- Aim of the exercise -
In the tariff article, restate the passage from "Several companies and" through "already paid out.", swapping "Supreme Court" for "high court".

- Text section -
====================

How Trump's $150 Billion Tariff Brag Could Backfire

President Donald Trump boasts that his tariffs have raked in billions. There’s a chance his government will have to pay a lot of it back.
Several companies and states have challenged Trump’s use of an emergency law to impose some of his duties on individual countries, in a legal dispute that is likely to work its way up to the Supreme Court. As part of the case, companies have demanded the federal government pay them back for the tariff fees they’ve already paid out.
Trump’s own Justice Department has acknowledged in legal briefs filed with a U.S. Court of Appeals in recent months that if the tariffs were ruled unlawful, importers would be entitled to refunds, which Customs and Border Protection would likely process through standard administrative procedures.
That, trade and customs experts say, would be a logistical nightmare — both for the Trump administration and the companies seeking compensation. Perhaps more damaging for the president, it would also undercut one of the core arguments he’s made to justify his trade agenda: that his tariffs are bringing in unprecedented revenue that can help pay for his tax cuts and, one day, could replace the income tax, altogether.

====================

- Supplied information -
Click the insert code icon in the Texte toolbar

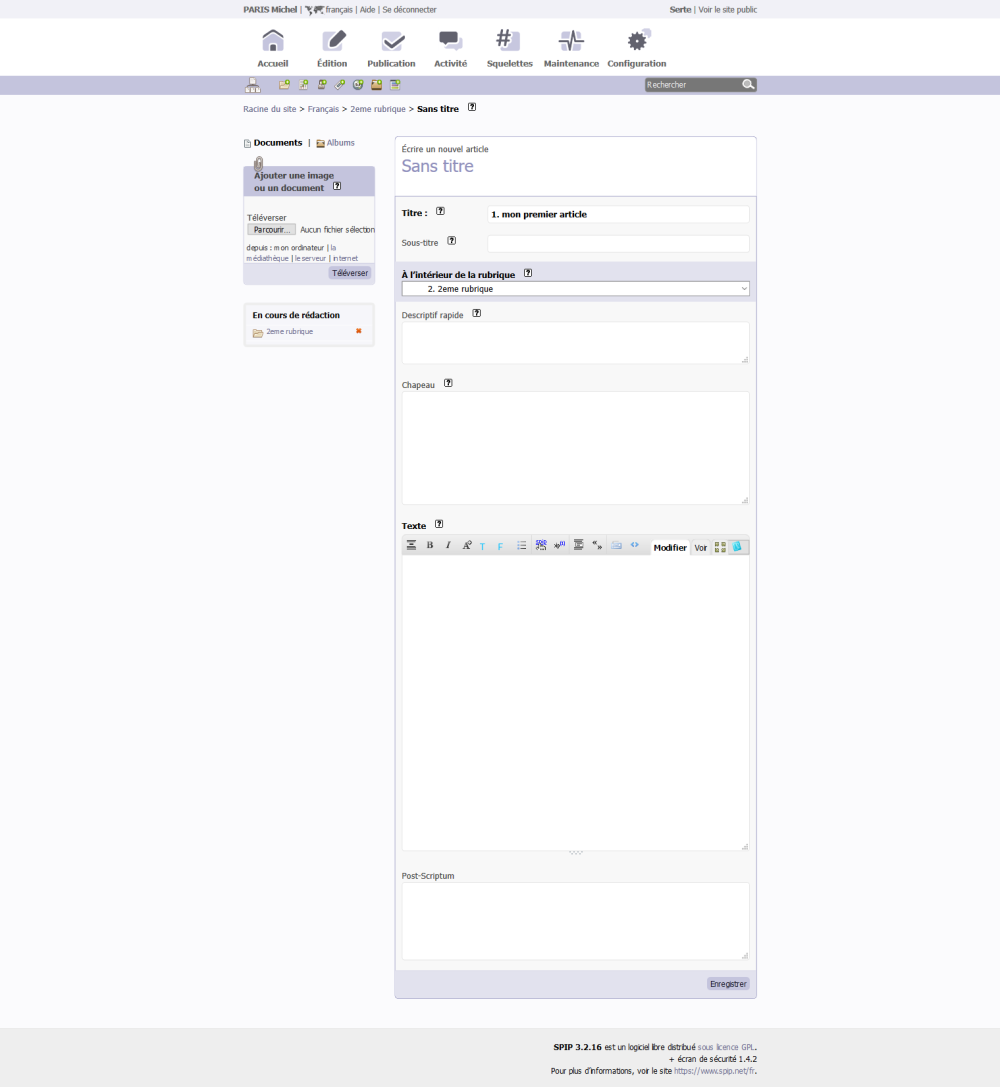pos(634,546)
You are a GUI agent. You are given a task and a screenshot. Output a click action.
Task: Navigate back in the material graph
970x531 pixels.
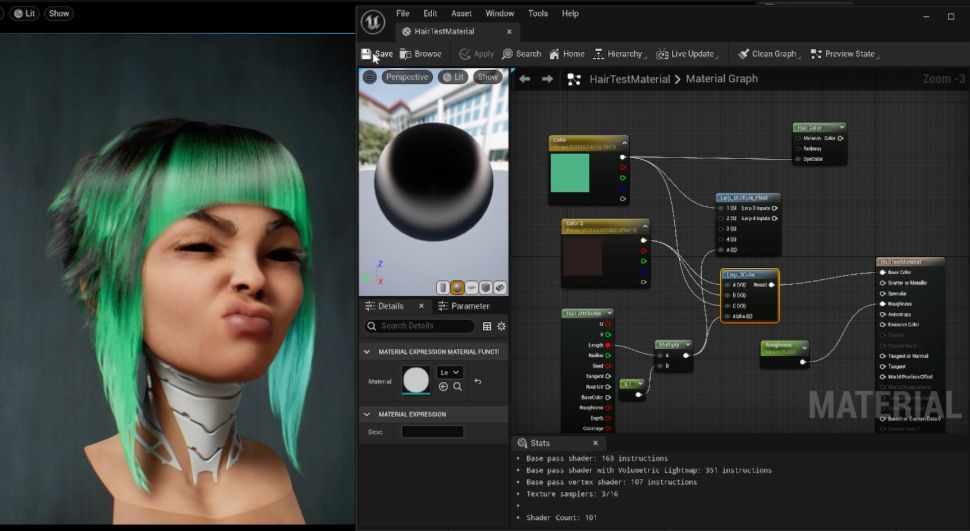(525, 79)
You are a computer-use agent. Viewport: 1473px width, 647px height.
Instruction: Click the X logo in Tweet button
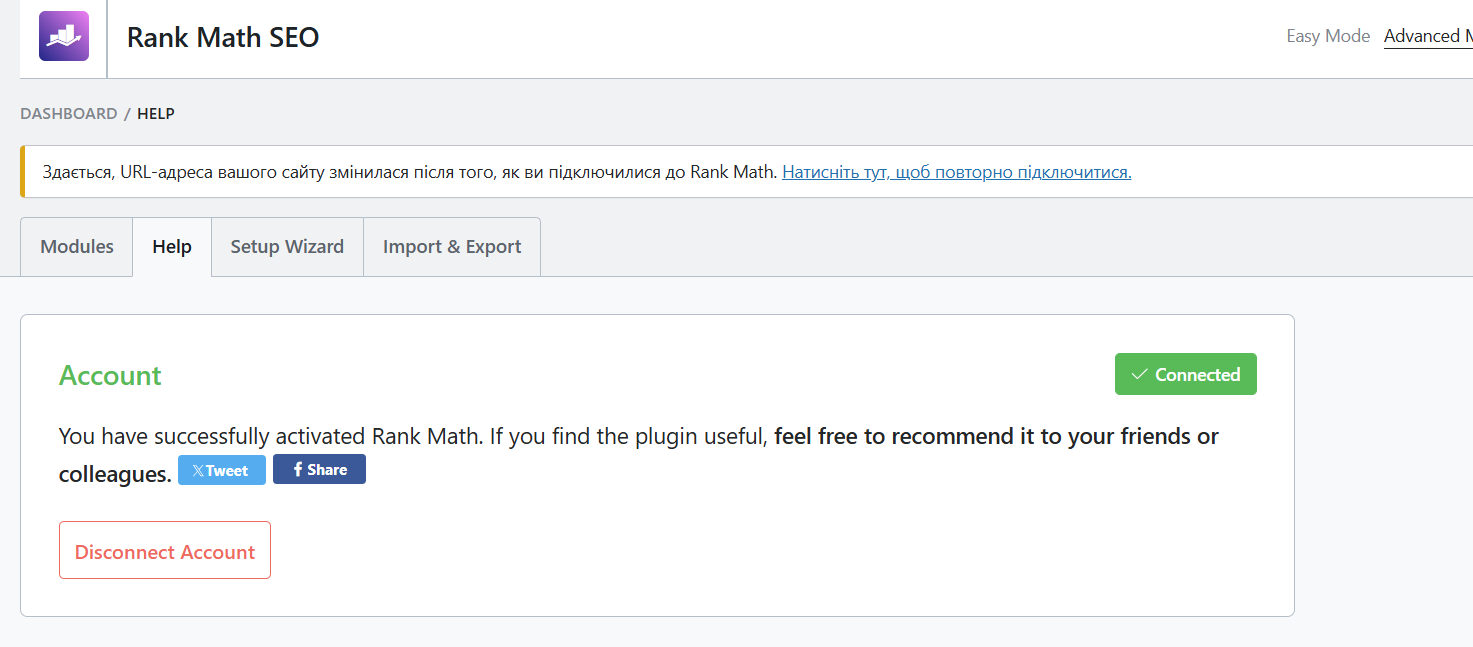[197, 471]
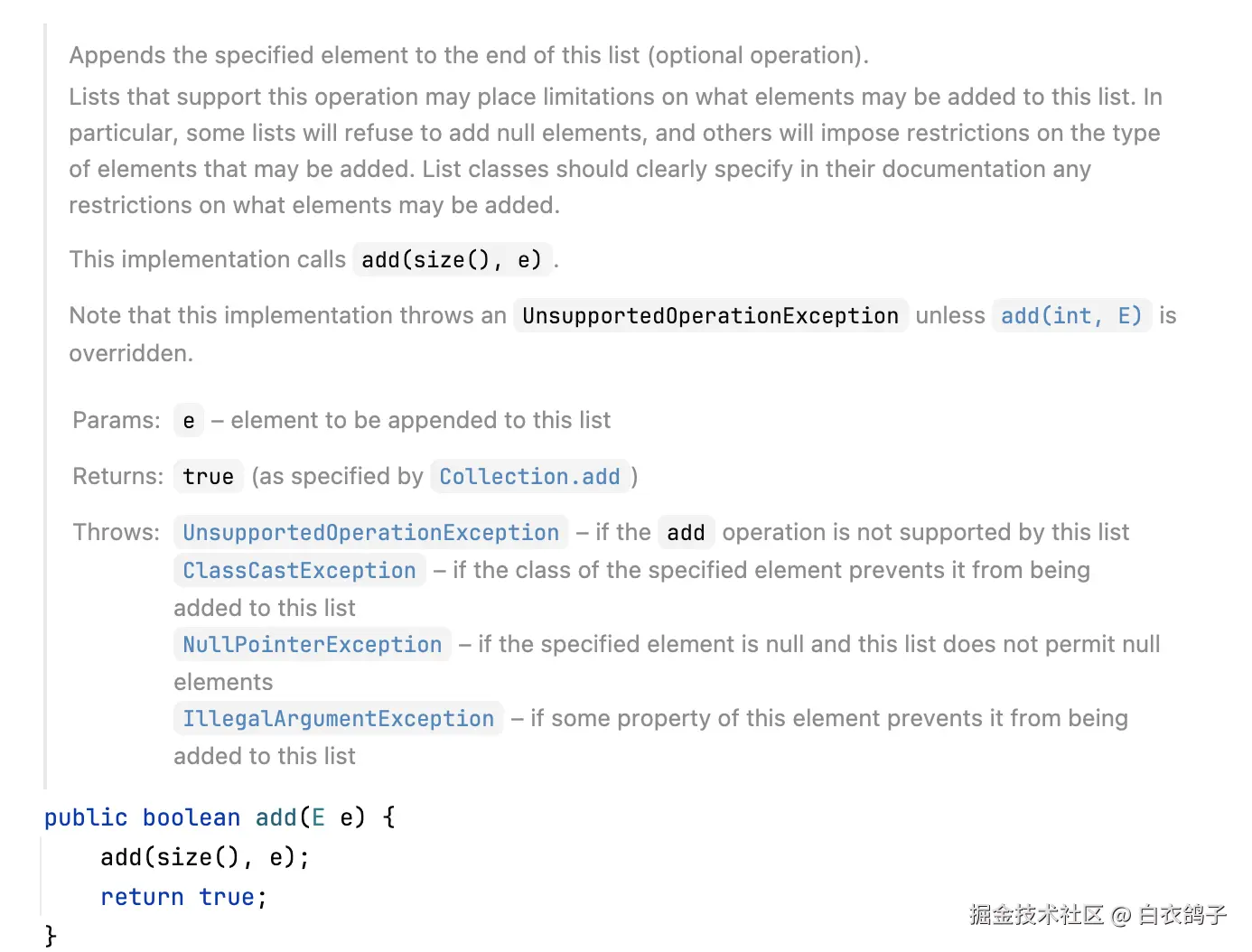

====================

- The completed task -
Several companies and states have challenged Trump’s use of an emergency law to impose some of his duties on individual countries, in a legal dispute that is likely to work its way up to the high court. As part of the case, companies have demanded the federal government pay them back for the tariff fees they’ve already paid out.